Data
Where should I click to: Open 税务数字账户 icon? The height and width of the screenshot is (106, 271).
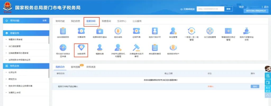[x=173, y=48]
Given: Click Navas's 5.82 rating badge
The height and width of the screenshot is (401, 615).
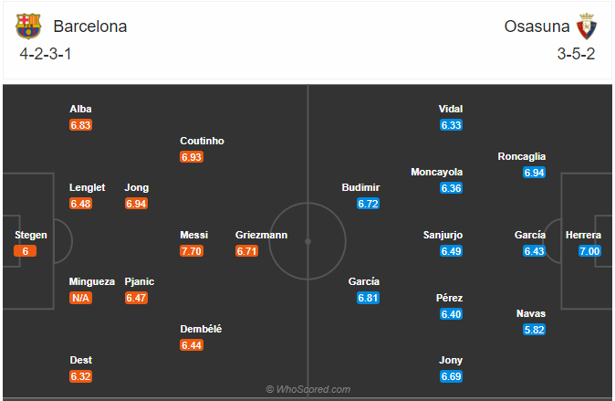Looking at the screenshot, I should coord(535,330).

Brief
Render every line of the records above as a numbered list, skipping any blank lines and leaving out the pictures.

Solution
1. Where should I click to: Open 税务数字账户 icon? The height and width of the screenshot is (106, 271).
2. [x=173, y=48]
3. Given: Click Navas's 5.82 rating badge
4. The height and width of the screenshot is (401, 615).
5. Looking at the screenshot, I should coord(535,330).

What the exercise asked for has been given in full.